Aim of the exercise: Beginning with the line containing "Task: Click citation reference 22", transcribe every line exactly down to the last one in the records below, and drop the pictures.

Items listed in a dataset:
>>

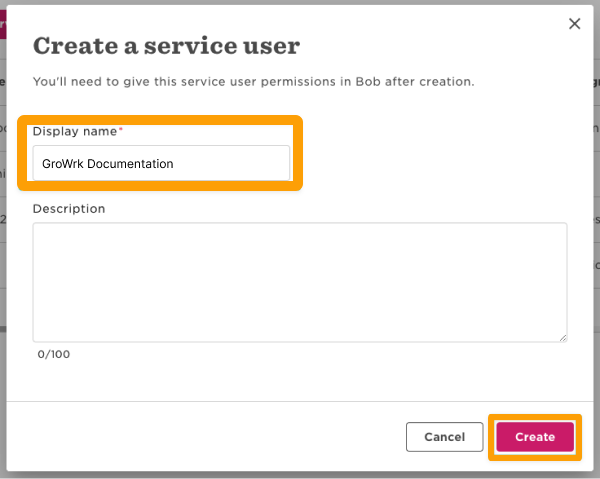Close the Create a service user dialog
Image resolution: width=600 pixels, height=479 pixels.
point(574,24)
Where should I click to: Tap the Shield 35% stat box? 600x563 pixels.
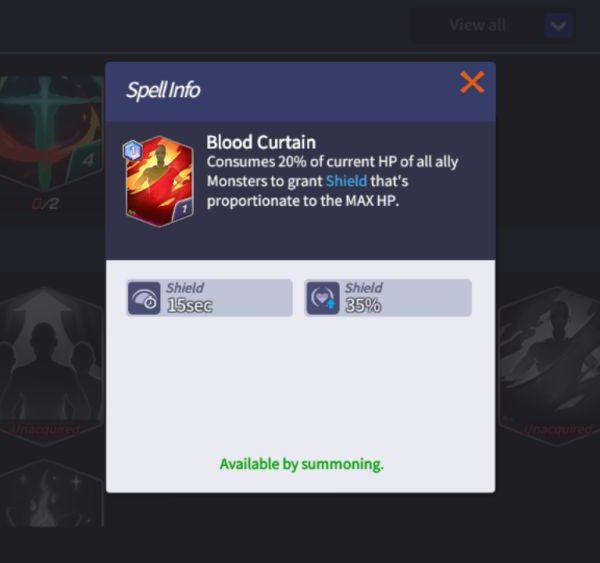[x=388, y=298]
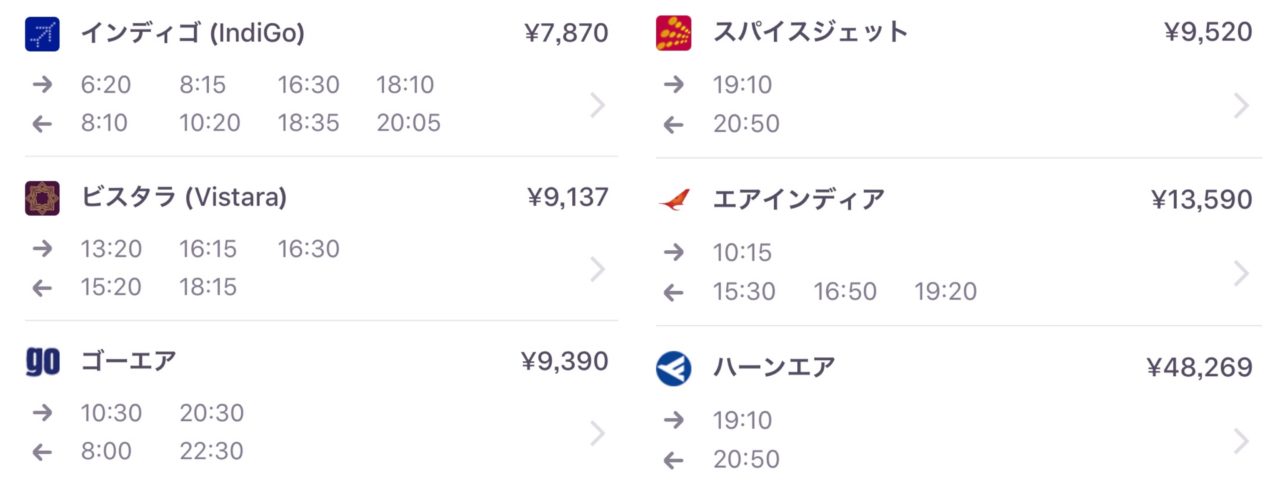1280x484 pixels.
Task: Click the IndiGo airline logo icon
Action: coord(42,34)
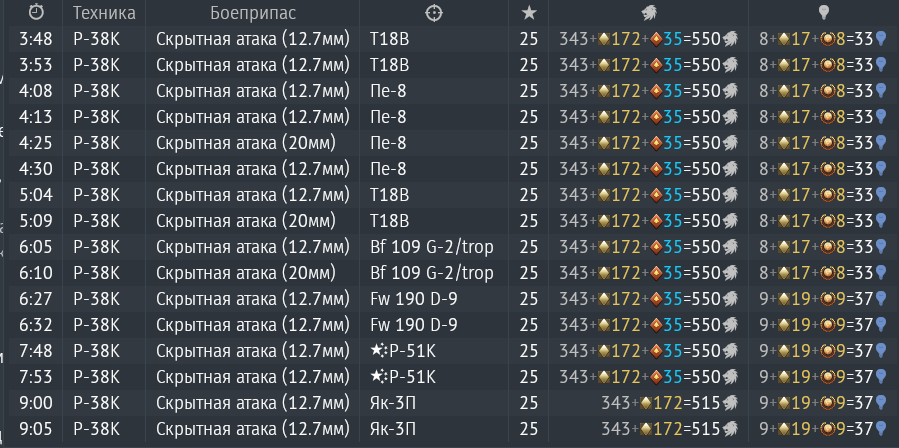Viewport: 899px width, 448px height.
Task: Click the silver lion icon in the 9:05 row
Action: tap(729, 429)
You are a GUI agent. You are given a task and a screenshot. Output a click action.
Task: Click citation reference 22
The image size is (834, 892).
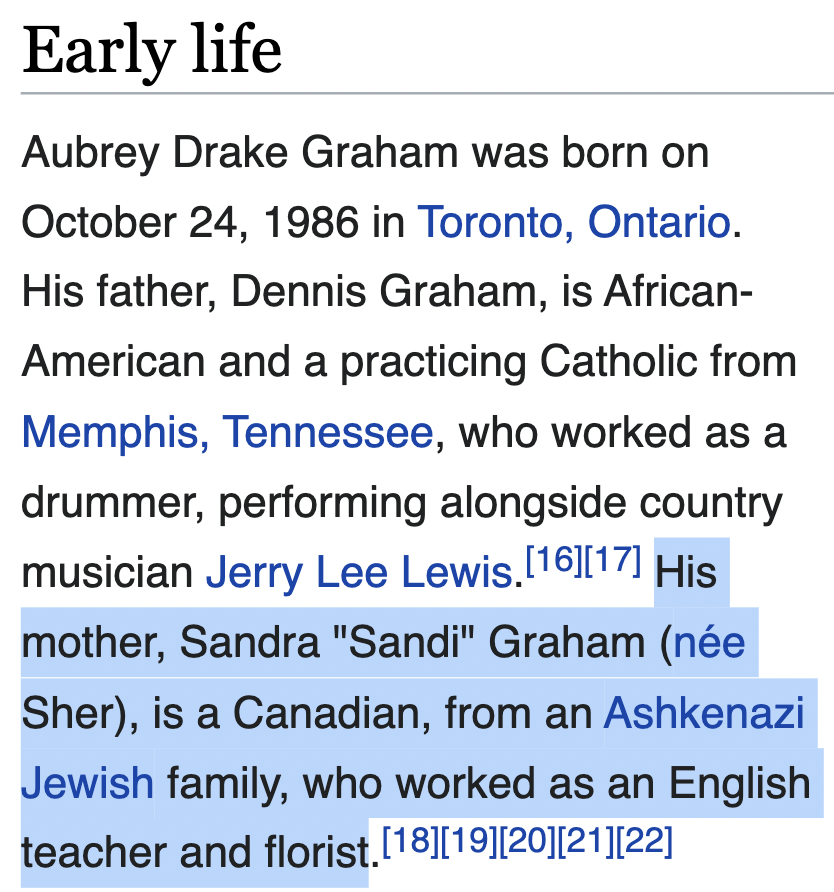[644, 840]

<<

Solution to the exercise:
Task: Click citation reference 22
The image size is (834, 892).
[644, 840]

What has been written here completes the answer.